Quando a vontade virou disputa

Quando a vontade virou disputa

Herdar uma obra é mais do que receber um bem: é compreender o espírito que a fundou — e permanecer fiel a ele. Quando Manoel Gonçalves de Sousa Moreira redigiu seu testamento, não deixou apenas cifras e propriedades. Deixou um código moral cuidadosamente organizado em cláusulas. Nele, dizia com todas as letras: a Casa de Caridade deveria ser administrada pela Câmara Municipal de Itaúna, e as ações da Companhia Tecidos Santanense seriam destinadas à manutenção perpétua da obra. Era um gesto de confiança pública, um pacto com a cidade, não com interesses.

Mas como quase tudo que é grande encontra resistência, o testamento — tão límpido quanto definitivo — acabou cercado por movimentos que tentaram reinterpretá-lo. É aqui que me amparo, com respeito e afinidade de sangue e ofício, na pesquisa minuciosa de Guaracy de Castro Nogueira. É dele o mapeamento sereno e rigoroso que me permite agora, com minha descrição dos eventos, redesenhar os contornos do que se passou. A Câmara, em 8 de setembro de 1920, decidiu transferir à própria Irmandade da Santa Casa a administração da instituição. Sob a justificativa de dar agilidade ao funcionamento, o gesto feriu o coração do texto deixado por Manoelzinho. O que estava escrito foi reinterpretado com outras intenções. O que era um “dever da cidade” tornou-se “atribuição de poucos”.

As atas, os decretos e os autos que se seguiram revelam um processo minucioso de apropriação do simbólico. Passou-se a agir como se a fundação tivesse sido um ato genérico, aberto a remanejamentos, e não o que de fato foi: um ato de fundação com cláusula pétrea. Em nome da eficiência, desrespeitou-se a essência. Como se alguém quisesse melhorar o desenho de uma ponte mudando o leito do rio. O que era herança pública foi sendo, sutilmente, apropriado por vozes privadas.

Dr. Augusto Gonçalves de Souza Moreira, então presidente da Câmara e sobrinho do fundador, tinha sobre os ombros uma decisão delicada. Homem de ciência, médico respeitado, político em pleno comando da cidade — teria sido a oportunidade de proteger, com a força do ofício, a vontade clara de seu tio. Mas a ata de 16 de setembro de 1920, aprovada pelo Conselho Deliberativo, revela outra inflexão: permitiu-se à Câmara transferir a administração à Irmandade antes mesmo de ela estar formalmente organizada. O testamento ainda estava em curso — mas o rumo já havia sido desviado.

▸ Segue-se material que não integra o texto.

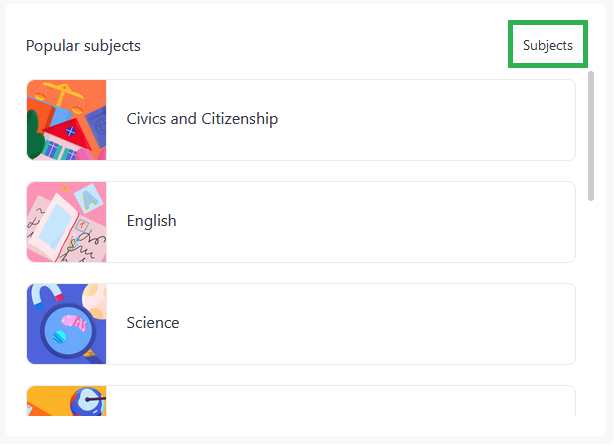Open the partially visible bottom subject card
614x447 pixels.
pos(301,401)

O que se desenha ali não é apenas um episódio de disputa burocrática. É um instante em que a ética da continuidade foi submetida à pressa. E talvez mais grave: à tentativa de apagar, no futuro, o que no passado fora jurado. Não se encontrou nos arquivos da Casa nenhum documento posterior que reiterasse a vontade original do fundador. Nenhuma palavra escrita que projetasse o destino da obra conforme Manoelzinho a pensou.

Esse silêncio posterior é, por si, eloquente. Porque o silêncio que paira sobre uma omissão histórica não é o mesmo que aquele que protege um legado. Um denuncia; o outro conserva. E aqui, infelizmente, o que ficou foi a neblina. A Casa permaneceu — mas o vínculo entre a cidade e o testamento perdeu nitidez.

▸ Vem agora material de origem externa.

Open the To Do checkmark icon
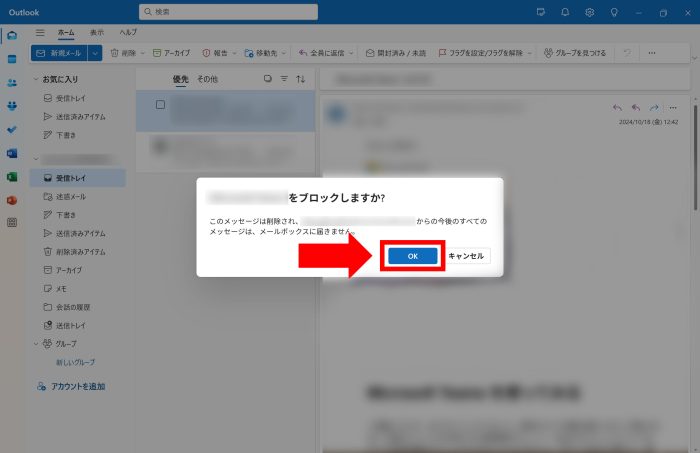This screenshot has height=453, width=700. 12,129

Por isso este capítulo se escreve não como acusação, mas como lembrança. Porque lembrar, neste caso, é restaurar — não os fatos apenas, mas o sentido que os une. É recolocar cada peça no seu lugar simbólico. É desempoeirar a clareza de uma vontade que foi solenemente registrada, mas sutilmente desviada. Manoelzinho não pediu favores. Deixou orientações. E essas, como as raízes de um velho jequitibá, não precisam de defesa: precisam de solo firme. Em Macondo, cidade central de “Cem Anos de Solidão”, de Gabriel García Márquez, dizia-se que os homens se perdiam quando esqueciam o nome das coisas. Aqui, entre nós, esquecer o nome de Manoelzinho atrelado à Casa que fundou não seria apenas ingratidão — seria desfazer o pacto silencioso que nos ancora ao que fomos, para podermos continuar sendo.